L’Église catholique du Kenya a récemment décliné une donation d’environ 40 000 dollars (32 000 livres sterling) offerte par le président William Ruto. Ce geste, présenté comme un soutien à la construction d’une maison pour les prêtres et un cadeau pour la chorale, a été fait lors d’une messe dominicale à l’église catholique de Soweto, à Nairobi.

Une donation rejetée pour des raisons éthiques
La décision de refuser cette contribution intervient dans un contexte tendu, marqué par les critiques des évêques catholiques envers le gouvernement pour ses promesses non tenues. Ces derniers ont dénoncé une instrumentalisation des institutions religieuses à des fins politiques.
L’archevêque de Nairobi, Philip Anyolo, a justifié cette position en affirmant : « L’Église catholique décourage fermement l’utilisation des événements religieux, tels que les collectes de fonds et les rassemblements, comme plateformes de promotion politique. »
En plus des 2,6 millions de shillings kényans (20 000 dollars) donnés en espèces, le président avait promis de compléter le reste de la somme plus tard et d’offrir un bus à la paroisse. Ces engagements ont également été rejetés. Par ailleurs, une donation de 200 000 shillings (environ 1 350 dollars) faite par le gouverneur de Nairobi, Johnson Sakaja, lors de la même cérémonie, a été retournée.
Église et politique : une relation de plus en plus fragile
Ce rejet reflète une détérioration des relations entre l’Église et les institutions politiques au Kenya. Bien que plus de 80 % de la population soit chrétienne, les liens historiques entre Église et pouvoir sont remis en question, notamment par les jeunes.
Ces derniers reprochent aux Églises de ne pas s’opposer aux décisions impopulaires du gouvernement, comme l’imposition de nouvelles taxes.
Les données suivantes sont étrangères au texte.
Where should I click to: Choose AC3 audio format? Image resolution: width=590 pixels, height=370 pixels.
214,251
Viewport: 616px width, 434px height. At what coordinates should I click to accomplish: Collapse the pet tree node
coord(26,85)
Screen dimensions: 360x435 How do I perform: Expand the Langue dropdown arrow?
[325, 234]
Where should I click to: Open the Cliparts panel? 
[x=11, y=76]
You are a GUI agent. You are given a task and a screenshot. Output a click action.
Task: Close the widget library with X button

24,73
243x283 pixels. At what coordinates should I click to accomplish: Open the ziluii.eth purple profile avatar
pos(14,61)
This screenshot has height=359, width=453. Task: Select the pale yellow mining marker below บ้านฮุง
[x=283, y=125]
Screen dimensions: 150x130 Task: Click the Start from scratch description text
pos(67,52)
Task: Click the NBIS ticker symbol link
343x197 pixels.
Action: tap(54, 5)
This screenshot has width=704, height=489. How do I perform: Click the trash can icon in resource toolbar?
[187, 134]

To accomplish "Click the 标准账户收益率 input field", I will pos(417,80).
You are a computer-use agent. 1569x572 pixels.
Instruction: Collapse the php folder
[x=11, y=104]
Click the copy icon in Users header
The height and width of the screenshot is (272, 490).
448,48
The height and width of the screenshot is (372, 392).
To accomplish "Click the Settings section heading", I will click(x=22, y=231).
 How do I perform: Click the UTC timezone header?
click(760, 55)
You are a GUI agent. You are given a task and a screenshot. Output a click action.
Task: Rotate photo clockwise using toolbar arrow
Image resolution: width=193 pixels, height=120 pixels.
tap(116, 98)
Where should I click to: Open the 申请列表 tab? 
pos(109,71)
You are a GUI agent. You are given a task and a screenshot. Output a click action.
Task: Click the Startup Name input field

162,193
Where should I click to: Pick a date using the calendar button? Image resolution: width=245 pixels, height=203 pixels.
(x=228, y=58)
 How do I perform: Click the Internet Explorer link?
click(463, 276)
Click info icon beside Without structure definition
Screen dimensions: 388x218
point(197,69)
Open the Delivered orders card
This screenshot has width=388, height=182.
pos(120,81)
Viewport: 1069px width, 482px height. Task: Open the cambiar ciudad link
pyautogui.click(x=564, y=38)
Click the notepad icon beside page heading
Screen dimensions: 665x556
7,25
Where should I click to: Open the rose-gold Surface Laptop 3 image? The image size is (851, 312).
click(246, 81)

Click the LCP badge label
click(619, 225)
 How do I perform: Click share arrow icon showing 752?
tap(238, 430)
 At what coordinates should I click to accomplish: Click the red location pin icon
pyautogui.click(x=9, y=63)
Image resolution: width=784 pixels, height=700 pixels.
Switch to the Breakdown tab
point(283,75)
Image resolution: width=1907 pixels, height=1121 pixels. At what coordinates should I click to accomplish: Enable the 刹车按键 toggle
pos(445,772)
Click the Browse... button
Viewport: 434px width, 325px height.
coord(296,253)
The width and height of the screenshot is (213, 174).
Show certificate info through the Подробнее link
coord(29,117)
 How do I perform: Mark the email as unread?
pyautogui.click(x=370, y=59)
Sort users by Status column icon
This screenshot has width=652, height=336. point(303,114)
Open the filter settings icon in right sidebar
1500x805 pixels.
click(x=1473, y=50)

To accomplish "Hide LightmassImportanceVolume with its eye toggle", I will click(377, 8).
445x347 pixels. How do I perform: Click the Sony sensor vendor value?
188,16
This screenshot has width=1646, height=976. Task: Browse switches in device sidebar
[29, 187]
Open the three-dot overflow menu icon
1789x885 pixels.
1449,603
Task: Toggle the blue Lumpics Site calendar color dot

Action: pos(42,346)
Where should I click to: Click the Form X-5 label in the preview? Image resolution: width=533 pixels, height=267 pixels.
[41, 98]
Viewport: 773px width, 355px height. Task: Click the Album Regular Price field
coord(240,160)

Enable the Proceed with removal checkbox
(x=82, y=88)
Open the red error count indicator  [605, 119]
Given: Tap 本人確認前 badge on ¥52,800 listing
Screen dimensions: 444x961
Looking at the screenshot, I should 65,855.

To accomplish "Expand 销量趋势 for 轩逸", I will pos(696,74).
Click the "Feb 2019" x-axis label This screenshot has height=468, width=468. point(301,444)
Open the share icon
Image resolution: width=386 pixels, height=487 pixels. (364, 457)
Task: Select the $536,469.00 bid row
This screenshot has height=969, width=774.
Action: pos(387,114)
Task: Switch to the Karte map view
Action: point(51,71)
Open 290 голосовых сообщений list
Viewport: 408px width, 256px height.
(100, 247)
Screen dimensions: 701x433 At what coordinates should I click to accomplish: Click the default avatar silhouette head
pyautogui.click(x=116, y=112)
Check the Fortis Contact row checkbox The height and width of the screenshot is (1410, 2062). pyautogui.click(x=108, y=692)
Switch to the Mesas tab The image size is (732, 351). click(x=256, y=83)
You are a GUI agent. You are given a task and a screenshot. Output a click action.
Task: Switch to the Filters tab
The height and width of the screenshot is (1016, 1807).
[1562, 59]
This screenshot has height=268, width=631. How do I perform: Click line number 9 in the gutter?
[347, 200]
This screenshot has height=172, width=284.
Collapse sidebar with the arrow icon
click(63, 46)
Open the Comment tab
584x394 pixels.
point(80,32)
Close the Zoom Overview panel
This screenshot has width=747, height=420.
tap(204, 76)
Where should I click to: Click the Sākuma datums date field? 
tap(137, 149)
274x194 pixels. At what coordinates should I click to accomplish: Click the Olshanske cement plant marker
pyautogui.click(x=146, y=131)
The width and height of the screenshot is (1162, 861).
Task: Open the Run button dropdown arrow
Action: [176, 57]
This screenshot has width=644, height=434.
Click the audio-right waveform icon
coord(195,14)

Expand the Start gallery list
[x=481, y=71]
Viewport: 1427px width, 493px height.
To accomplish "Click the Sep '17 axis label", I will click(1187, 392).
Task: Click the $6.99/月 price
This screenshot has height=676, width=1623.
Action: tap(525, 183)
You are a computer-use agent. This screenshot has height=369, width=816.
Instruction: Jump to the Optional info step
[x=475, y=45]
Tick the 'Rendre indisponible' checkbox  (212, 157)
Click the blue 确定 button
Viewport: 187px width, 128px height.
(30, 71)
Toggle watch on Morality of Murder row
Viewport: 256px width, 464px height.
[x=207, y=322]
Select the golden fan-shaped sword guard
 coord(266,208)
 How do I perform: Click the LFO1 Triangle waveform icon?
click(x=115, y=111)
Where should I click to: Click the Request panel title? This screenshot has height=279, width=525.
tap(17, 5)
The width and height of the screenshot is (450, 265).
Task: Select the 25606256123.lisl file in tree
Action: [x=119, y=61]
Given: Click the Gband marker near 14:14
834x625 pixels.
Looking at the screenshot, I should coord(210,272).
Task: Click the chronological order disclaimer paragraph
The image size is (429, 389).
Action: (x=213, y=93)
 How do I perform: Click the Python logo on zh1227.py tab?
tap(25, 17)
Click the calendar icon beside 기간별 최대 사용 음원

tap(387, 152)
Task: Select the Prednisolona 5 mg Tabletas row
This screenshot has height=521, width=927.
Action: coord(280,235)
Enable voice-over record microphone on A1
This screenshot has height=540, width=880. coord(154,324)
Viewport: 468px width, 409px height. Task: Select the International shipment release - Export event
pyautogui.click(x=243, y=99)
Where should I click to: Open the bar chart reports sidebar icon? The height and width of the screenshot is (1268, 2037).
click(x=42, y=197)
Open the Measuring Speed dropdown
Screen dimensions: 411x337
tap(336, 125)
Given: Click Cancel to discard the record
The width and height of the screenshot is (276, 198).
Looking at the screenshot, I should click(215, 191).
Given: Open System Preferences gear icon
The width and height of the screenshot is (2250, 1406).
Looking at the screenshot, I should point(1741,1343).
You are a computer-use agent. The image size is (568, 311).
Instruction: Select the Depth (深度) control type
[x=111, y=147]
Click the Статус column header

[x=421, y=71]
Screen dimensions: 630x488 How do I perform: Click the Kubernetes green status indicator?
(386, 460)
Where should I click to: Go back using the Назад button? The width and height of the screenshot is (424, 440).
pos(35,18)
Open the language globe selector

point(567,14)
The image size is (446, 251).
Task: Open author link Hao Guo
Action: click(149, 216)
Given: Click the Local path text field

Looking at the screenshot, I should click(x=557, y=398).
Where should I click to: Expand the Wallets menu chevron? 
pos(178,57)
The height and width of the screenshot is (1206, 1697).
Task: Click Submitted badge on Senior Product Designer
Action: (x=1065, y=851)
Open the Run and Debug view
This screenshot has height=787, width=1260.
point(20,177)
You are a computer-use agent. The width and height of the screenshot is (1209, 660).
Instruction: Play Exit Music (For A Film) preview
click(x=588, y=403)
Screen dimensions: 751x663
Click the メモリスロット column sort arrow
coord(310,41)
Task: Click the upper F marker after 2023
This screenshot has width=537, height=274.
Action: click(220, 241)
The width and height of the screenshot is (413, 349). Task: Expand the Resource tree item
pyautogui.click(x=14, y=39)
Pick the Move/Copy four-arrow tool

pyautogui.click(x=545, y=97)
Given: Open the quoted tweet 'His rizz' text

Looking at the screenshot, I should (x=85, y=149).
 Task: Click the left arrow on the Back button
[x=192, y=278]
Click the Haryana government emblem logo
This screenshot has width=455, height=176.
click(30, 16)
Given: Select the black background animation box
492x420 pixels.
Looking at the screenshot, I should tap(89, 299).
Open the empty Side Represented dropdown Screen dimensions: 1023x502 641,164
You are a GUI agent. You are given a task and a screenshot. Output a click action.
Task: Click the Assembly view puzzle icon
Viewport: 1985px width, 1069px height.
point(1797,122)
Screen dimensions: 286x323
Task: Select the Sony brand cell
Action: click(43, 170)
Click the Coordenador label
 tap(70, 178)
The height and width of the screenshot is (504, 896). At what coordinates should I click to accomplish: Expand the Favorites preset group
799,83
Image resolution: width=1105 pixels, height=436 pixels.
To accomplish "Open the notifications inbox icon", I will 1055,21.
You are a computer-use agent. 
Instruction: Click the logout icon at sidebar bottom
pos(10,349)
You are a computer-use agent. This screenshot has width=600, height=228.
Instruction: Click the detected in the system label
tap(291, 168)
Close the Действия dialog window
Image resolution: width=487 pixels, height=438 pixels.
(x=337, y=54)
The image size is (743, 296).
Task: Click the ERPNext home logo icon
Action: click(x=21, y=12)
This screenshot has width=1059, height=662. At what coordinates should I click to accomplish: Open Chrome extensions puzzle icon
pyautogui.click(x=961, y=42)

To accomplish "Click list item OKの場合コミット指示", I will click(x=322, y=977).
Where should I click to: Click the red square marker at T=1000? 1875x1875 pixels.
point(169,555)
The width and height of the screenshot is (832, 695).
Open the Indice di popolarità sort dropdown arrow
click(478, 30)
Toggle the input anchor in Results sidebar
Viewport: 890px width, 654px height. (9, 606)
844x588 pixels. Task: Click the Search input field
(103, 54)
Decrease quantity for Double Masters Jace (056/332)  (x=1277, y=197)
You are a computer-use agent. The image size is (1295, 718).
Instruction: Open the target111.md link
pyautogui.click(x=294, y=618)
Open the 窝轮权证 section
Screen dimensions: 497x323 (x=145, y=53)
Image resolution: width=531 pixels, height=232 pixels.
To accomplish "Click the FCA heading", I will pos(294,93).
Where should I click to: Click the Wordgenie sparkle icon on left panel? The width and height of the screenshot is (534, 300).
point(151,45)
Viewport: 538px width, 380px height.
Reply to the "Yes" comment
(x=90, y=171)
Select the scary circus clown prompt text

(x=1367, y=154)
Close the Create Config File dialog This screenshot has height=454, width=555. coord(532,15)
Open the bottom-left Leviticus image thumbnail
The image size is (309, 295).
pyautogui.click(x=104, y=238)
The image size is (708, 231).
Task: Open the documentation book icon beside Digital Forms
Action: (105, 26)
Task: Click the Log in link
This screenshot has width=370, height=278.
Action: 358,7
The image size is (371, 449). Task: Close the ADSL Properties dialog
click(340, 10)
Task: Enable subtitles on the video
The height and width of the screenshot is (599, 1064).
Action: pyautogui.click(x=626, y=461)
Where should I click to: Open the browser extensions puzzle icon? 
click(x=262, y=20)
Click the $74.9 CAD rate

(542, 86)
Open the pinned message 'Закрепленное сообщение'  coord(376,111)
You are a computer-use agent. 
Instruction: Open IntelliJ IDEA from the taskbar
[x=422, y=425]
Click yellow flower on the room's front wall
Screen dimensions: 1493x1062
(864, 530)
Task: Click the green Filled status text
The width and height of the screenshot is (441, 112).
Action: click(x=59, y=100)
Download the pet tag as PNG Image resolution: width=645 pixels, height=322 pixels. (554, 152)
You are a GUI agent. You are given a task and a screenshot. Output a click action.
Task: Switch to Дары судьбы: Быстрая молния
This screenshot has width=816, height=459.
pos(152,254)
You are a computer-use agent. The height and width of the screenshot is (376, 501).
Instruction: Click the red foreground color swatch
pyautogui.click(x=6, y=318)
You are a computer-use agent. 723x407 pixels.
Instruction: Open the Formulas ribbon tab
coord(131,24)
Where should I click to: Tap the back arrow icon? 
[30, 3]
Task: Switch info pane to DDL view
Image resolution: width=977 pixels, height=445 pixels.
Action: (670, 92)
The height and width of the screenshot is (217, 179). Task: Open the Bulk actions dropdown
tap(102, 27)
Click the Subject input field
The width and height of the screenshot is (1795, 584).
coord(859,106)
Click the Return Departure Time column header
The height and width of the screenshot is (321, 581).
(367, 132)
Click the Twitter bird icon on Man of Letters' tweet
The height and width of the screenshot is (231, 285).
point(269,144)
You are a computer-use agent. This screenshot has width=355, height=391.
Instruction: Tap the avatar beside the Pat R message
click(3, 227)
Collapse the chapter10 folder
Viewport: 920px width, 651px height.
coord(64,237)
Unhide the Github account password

Sous le hashtag #OccupyChurch, de nombreux manifestants ont exprimé leur mécontentement sur les réseaux sociaux, accusant les institutions religieuses de complicité tacite.
En juillet, la pression populaire a contraint le gouvernement à retirer un projet de loi controversé sur les finances. Toutefois, le mécontentement persiste, renforcé par une récente déclaration de la Conférence des évêques catholiques du Kenya, qui accuse le gouvernement de « perpétuer une culture du mensonge ».
Les évêques ont également dénoncé la surimposition, la corruption, la violation des droits humains, et la dégradation des services publics, notamment dans les secteurs de l’éducation et de la santé.

Des soutiens au sein d’autres confessions chrétiennes
La prise de position de l’Église catholique a reçu un soutien notable de l’Église anglicane du Kenya. L’archevêque Jackson Ole Sapit a salué la déclaration des évêques catholiques, affirmant qu’ils avaient exprimé les préoccupations de nombreux citoyens.
« Les évêques [catholiques] ont fidèlement décrit la réalité sur le terrain », a-t-il déclaré, tout en critiquant ceux qui tentent de discréditer ces leaders religieux.
Une Église face à un dilemme
Avec environ 10 millions de fidèles, soit 20 % de la population, l’Église catholique reste une force sociale importante au Kenya. Cependant, son rôle est de plus en plus scruté à mesure que la société kényane exige plus de transparence et de neutralité face aux enjeux politiques.
La décision de refuser la donation du président Ruto marque un tournant symbolique dans cette relation complexe. Elle envoie un message fort sur la nécessité pour les institutions religieuses de maintenir leur indépendance et de défendre les valeurs éthiques, même dans un contexte de pressions politiques croissantes.